Das ist aber keinesfalls alles. Man darf dann durch den ganzen Palast und das Kastell, und was die Fürstens da gebaut haben ist überwältigend. Es ist heute kaum verständlich, welche unglaublichen Mengen von Geld das gekostet haben muss. Und es hört und hört nicht auf. In diesem Palast kann man Tage verbringen ohne sich zu langweilen. Ich gebe es irgendwann auf zu photographieren, es ist mehr und mehr und mehr.
Erschöpft rette ich mich zu Leoncino rosso.
Die aufmerksame Leserin erinnert, dass ich mich an meinem ersten italienischen Tag gestern mittags von deutschen Käsebroten ernährt habe. Das wiederum bedeutet, dass mich hier das erste Mittagessen in Italien seit sieben oder acht Jahren erwartet. Der Laden ist eine Hosteria, man isst bodenständig und wuselig, es ist voll, ein ständiges Kommen und Gehen erhält die Laune, alles locals. Wir essen keine Gänse sondern:
Agnoli in brodo
Spezzatino alla Mantovana (ein Kalbsgulasch, das mit Kartoffeln und Bohnen gekocht wird)
Zuppa inglese
Glas Wein
Flasche Wasser
Espresso
33 Euro.
Beim ersten Löffel agnoli standen mir Tränen in den Augen. Ich hoffe, es haben alle und es hat niemand bemerkt.
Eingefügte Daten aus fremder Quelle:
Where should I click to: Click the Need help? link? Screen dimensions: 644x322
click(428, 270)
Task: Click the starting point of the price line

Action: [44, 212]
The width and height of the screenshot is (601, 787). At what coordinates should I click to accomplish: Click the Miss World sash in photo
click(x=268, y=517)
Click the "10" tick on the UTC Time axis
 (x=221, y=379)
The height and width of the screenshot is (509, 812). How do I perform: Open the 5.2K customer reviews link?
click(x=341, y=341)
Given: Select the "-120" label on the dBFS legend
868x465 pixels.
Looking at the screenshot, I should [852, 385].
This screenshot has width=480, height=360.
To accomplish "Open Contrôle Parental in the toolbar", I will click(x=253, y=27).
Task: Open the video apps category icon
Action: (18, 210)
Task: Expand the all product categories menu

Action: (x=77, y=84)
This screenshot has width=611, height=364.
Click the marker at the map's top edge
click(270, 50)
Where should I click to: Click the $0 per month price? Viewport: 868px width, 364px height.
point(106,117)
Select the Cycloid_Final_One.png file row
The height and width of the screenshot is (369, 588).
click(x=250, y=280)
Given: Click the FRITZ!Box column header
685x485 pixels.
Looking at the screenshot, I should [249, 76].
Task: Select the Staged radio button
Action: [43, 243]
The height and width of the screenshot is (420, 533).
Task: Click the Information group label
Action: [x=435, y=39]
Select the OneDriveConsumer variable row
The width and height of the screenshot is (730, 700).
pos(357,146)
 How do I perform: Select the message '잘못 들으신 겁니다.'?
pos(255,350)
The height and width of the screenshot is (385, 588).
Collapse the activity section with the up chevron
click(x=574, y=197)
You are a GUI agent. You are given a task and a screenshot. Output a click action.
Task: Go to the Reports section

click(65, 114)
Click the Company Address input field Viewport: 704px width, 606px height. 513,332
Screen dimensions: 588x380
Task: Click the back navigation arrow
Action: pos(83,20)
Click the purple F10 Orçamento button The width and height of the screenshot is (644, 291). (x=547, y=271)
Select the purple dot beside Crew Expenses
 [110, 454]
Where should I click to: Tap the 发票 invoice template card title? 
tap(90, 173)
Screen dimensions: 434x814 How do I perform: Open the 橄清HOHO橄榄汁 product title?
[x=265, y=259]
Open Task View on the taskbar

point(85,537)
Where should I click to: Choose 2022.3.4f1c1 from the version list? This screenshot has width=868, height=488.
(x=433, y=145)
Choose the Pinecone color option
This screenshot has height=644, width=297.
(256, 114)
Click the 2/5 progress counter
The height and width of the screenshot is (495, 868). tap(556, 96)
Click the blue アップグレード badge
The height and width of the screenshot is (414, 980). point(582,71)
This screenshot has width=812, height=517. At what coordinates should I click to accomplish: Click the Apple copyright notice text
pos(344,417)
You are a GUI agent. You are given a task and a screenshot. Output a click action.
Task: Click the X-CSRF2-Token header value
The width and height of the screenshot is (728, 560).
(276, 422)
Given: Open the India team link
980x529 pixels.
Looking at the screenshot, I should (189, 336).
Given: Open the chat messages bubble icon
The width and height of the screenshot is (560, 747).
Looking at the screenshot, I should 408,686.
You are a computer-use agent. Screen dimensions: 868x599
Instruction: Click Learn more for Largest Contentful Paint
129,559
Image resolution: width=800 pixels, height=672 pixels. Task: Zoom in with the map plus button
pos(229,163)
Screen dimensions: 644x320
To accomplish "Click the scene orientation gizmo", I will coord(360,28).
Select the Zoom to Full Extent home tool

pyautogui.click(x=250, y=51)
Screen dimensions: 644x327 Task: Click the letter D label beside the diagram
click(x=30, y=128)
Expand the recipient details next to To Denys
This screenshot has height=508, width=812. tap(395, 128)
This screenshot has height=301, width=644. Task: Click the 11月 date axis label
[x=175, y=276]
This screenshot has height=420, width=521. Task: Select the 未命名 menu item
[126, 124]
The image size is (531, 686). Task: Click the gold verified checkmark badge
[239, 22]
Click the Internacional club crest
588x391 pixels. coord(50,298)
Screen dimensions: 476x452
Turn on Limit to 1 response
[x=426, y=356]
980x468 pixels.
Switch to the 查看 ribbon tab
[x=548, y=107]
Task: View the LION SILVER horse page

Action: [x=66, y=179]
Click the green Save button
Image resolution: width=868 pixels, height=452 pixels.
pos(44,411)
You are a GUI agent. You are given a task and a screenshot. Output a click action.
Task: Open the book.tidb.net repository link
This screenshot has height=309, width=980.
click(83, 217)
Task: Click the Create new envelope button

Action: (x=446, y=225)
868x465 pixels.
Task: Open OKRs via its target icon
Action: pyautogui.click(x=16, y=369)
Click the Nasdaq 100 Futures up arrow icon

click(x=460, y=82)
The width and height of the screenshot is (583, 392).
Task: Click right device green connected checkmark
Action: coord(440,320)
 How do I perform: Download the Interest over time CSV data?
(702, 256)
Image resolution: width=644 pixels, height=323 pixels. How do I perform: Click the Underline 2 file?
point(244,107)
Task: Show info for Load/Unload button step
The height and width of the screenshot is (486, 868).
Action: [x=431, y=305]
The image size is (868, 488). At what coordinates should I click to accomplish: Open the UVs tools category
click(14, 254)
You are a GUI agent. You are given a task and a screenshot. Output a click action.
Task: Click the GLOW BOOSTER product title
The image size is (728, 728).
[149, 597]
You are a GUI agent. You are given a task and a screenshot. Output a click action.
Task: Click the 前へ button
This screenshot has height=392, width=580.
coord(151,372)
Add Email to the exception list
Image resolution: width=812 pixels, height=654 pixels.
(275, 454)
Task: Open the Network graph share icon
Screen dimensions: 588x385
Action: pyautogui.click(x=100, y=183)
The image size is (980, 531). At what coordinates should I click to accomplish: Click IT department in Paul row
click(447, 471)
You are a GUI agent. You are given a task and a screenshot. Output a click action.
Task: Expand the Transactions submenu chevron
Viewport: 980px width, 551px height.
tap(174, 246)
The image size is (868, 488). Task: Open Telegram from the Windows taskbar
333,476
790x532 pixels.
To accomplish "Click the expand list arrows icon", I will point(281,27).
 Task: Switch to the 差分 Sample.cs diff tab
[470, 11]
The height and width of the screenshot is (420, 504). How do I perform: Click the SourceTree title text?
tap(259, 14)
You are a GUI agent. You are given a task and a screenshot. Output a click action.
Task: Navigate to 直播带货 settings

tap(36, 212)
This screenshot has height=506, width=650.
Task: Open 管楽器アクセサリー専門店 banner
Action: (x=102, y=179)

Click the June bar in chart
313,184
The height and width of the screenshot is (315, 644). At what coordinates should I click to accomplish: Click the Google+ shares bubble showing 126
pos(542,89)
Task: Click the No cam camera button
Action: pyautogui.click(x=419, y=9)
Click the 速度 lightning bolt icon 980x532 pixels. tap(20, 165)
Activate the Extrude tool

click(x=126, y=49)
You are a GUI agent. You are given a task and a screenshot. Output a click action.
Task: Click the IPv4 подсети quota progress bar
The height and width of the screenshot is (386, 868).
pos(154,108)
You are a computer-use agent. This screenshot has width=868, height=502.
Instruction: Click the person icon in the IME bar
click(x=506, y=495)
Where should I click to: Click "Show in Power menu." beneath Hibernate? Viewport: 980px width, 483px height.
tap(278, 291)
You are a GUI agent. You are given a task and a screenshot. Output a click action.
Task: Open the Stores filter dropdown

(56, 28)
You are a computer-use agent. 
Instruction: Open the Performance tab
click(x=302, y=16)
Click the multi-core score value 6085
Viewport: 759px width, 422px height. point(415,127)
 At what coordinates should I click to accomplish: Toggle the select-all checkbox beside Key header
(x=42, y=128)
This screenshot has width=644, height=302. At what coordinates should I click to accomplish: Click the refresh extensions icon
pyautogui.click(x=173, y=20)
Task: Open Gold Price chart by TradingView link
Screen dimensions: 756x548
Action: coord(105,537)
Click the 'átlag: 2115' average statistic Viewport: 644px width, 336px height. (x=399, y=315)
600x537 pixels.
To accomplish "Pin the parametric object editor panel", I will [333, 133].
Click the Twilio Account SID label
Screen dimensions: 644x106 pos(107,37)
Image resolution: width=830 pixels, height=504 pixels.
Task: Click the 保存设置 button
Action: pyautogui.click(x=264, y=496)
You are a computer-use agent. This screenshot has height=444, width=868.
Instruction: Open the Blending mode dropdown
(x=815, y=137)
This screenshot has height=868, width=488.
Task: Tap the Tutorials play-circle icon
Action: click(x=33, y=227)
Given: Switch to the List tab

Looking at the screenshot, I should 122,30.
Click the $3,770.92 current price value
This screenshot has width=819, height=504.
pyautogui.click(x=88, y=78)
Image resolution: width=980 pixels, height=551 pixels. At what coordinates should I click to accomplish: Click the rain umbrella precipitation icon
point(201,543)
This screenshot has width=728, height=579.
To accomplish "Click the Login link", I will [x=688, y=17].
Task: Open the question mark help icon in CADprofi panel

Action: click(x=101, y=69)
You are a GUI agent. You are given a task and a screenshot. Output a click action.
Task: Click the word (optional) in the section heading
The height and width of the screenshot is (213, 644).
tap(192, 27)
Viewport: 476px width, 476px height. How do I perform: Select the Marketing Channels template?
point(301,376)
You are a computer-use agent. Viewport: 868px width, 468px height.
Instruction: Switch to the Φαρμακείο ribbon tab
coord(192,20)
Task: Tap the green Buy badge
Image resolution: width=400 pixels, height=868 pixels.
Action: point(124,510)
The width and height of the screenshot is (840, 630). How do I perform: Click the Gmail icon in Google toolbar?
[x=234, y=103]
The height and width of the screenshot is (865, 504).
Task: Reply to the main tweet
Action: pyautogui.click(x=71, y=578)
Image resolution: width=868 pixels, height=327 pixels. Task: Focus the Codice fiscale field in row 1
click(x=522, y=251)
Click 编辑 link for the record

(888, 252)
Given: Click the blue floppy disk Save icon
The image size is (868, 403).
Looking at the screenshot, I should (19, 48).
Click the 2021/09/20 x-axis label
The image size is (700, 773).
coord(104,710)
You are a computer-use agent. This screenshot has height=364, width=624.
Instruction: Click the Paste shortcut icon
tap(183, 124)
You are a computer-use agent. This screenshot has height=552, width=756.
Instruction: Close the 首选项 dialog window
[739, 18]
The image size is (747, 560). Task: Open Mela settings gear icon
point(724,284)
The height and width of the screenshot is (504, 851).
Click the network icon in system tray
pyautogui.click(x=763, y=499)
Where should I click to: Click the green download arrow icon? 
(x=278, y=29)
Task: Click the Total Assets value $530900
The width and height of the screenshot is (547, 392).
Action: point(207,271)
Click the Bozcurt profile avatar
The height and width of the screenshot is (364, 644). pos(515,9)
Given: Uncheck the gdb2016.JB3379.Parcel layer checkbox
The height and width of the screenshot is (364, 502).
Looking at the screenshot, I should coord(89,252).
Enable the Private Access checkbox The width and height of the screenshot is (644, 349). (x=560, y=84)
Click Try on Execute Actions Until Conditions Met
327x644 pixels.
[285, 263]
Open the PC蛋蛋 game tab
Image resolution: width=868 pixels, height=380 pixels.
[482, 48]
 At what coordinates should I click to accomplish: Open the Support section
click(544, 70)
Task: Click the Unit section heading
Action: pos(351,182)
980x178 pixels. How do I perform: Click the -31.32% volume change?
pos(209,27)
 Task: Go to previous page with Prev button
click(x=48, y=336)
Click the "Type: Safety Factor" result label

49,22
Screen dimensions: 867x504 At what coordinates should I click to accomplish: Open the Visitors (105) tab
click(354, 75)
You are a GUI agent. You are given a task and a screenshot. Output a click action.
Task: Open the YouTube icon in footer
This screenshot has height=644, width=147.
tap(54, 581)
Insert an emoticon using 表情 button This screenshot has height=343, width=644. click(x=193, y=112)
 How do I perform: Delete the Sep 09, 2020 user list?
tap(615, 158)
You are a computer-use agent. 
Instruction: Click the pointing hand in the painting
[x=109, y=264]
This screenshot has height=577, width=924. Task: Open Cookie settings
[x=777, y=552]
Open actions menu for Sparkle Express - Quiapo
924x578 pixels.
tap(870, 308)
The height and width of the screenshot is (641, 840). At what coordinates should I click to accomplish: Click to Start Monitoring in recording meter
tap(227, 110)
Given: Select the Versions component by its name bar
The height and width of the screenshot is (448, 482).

Das Essen ist tadellos. Und als ich mich ins Freie rette scheint die Sonne. Also noch rasch einkaufen in der wundervollen Altstadt von Mantua, im Januar ganz ohne Touristengruppen und Amerikanerinnen. Die lokale Süßigkeit ist die sbrisolona, das ist ein Streusseltaler den man in Stücke zerbröselt zum Nachtisch isst. Er ist mit Vorsicht zu behandeln und macht bestimmt nicht dick.
Das ist hier eine Sbrisolona - meine eigene Sbrisolona (in memoriam).
Um nun die Sammlung zu vervollständigen fahre ich rasch zum Palazzo Te am Rand von Mantua. Der Fürst hat sich hier eine Sommerfrische gebaut, draußen ganz klein und bescheiden, nur eingeschossig, mit einem Park drumrum. Er wäre sicher nicht auf die Idee gekommen, eine Eisenbahnlinie direkt daran vorbeizuführen, aber ich glaube da durfte er nicht mehr mitreden.
Drinnen ebenfalls ganz bescheiden.
Der Knüppel liegt da nicht ohne Absicht. Die beiden jungen Frauen rechts unten im Bild sind begeistert.
Das wars. 90 Minuten Schlaglochpiste zurück, wieder im Regen. Dann Wein und Käse und Brot und Wurst in meiner Wohnung.
Kein Spaziergang mehr wegen Regen halt. Drinnen ist es auch warm.